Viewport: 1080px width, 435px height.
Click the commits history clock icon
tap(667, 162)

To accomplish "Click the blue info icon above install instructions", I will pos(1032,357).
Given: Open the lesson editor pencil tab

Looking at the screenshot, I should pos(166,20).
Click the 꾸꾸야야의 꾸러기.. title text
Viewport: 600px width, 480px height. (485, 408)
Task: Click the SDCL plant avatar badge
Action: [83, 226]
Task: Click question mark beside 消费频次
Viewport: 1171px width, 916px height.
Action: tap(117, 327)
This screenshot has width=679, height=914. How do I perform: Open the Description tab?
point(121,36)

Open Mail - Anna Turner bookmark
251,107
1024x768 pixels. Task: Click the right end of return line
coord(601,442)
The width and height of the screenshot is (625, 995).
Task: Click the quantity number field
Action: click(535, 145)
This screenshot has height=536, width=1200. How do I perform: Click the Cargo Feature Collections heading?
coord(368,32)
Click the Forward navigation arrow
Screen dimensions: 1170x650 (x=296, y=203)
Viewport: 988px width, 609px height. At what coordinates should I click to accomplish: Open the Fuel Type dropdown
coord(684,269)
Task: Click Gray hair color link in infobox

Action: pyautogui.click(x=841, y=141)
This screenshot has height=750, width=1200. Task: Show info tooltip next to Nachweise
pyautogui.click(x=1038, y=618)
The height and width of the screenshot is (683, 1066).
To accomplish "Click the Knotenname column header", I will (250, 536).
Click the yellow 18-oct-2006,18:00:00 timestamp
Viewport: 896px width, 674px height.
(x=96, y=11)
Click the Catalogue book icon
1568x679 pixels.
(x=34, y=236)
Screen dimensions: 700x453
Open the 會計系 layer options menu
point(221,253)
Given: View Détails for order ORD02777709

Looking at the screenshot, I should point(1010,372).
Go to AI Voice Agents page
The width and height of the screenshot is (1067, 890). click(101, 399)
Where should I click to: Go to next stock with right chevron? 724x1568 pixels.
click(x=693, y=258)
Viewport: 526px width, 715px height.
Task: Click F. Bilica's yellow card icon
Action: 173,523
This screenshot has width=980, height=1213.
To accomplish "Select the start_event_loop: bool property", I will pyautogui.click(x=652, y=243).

▸ **What the task asks**
Transcribe each entry exactly.

▸ **Exercise result**
Viewport: 1080px width, 435px height.
Click the commits history clock icon
tap(667, 162)

To accomplish "Click the blue info icon above install instructions", I will pos(1032,357).
Given: Open the lesson editor pencil tab

Looking at the screenshot, I should pos(166,20).
Click the 꾸꾸야야의 꾸러기.. title text
Viewport: 600px width, 480px height. (485, 408)
Task: Click the SDCL plant avatar badge
Action: [83, 226]
Task: Click question mark beside 消费频次
Viewport: 1171px width, 916px height.
Action: tap(117, 327)
This screenshot has width=679, height=914. How do I perform: Open the Description tab?
point(121,36)

Open Mail - Anna Turner bookmark
251,107
1024x768 pixels. Task: Click the right end of return line
coord(601,442)
The width and height of the screenshot is (625, 995).
Task: Click the quantity number field
Action: click(535, 145)
This screenshot has height=536, width=1200. How do I perform: Click the Cargo Feature Collections heading?
coord(368,32)
Click the Forward navigation arrow
Screen dimensions: 1170x650 (x=296, y=203)
Viewport: 988px width, 609px height. At what coordinates should I click to accomplish: Open the Fuel Type dropdown
coord(684,269)
Task: Click Gray hair color link in infobox

Action: pyautogui.click(x=841, y=141)
This screenshot has height=750, width=1200. Task: Show info tooltip next to Nachweise
pyautogui.click(x=1038, y=618)
The height and width of the screenshot is (683, 1066).
To accomplish "Click the Knotenname column header", I will (250, 536).
Click the yellow 18-oct-2006,18:00:00 timestamp
Viewport: 896px width, 674px height.
(x=96, y=11)
Click the Catalogue book icon
1568x679 pixels.
(x=34, y=236)
Screen dimensions: 700x453
Open the 會計系 layer options menu
point(221,253)
Given: View Détails for order ORD02777709

Looking at the screenshot, I should point(1010,372).
Go to AI Voice Agents page
The width and height of the screenshot is (1067, 890). click(101, 399)
Where should I click to: Go to next stock with right chevron? 724x1568 pixels.
click(x=693, y=258)
Viewport: 526px width, 715px height.
Task: Click F. Bilica's yellow card icon
Action: 173,523
This screenshot has width=980, height=1213.
To accomplish "Select the start_event_loop: bool property", I will pyautogui.click(x=652, y=243).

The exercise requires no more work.